Prices in general will be ‘quite flat’, with a correction seen in the high-end segment, said Mr Liew after the meeting. He added that demand for mass market homes is ’still very good’ while mid-end home prices are holding well.
The picture in the high-end segment is not as rosy as prices have fallen after buyers bailed out of the market overnight. But CapitaLand said high-end prices remained relatively high.
‘High-end volume will slow down, prices will not hit $5,000 psf but will still be above $3,000 psf,’ said Mr Liew. ‘As I keep saying, it is much more than pre-Asian financial crisis prices.’ Home prices reached around $2,400 per square foot (psf) at the 1996 peak.
CapitaLand said in its results statement that sentiment in the local property market is likely to remain cautious for the rest of the year until there is greater stability in the global financial markets and improved credit environment.
But demand is still there, it said. Against this backdrop, CapitaLand is planning to release two projects in River Valley - the 127-unit Latitude in Jalan Mutiara and the 186-unit The Wharf Residence in Tong Watt Road.
It will also launch Urban Resort, which will have about 70 units on the former Silver Tower site in Cairnhill, at above $3,000 psf.
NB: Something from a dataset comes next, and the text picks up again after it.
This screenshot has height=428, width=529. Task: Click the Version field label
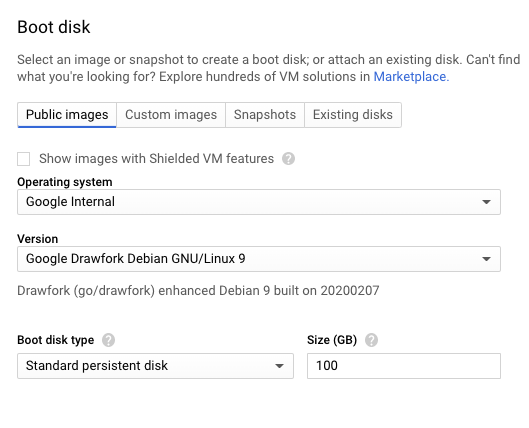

Pre-launch sales have started at the two River Valley projects. CapitaLand said it has sold 11 out of 40 units at an average of $2,400 to $2,500 psf during the preview for Latitude in the first half of the year. It has also sold ‘close to 30′ of 80 units at $1,500 to $1,900 psf since the preview for The Wharf held three weeks ago.
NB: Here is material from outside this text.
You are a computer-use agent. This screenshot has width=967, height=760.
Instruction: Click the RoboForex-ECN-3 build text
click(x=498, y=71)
Meanwhile, CapitaLand reported a 43.5 per cent drop in second-quarter net profit to $515.2 million on the back of a 12.3 per cent fall in revenue to $820.1 million. The drop came largely on lower home sales and amid an absence of one-off gains.
First-half profit was $762.7 million, down nearly 50 per cent, while revenue fell 7.7 per cent to $1.45 billion.
CapitaLand has had to delay the launch of residential projects in China due to bad weather delaying construction.
Earnings before interest and tax from overseas contributed 54 per cent of the total, as China’s contribution rose on the fair value gain of Raffles City Shanghai. Australia’s contribution fell nearly 82 per cent due to provision for foreseeable losses on development projects and lower fair value gains.
Second-quarter earnings per share was 18.3 cents, down from 32.6 cents last year, while net asset value per share reached $3.68, up from $3.54 at the end of last year.
CapitaLand shares fell 23 cents to $5.47 yesterday.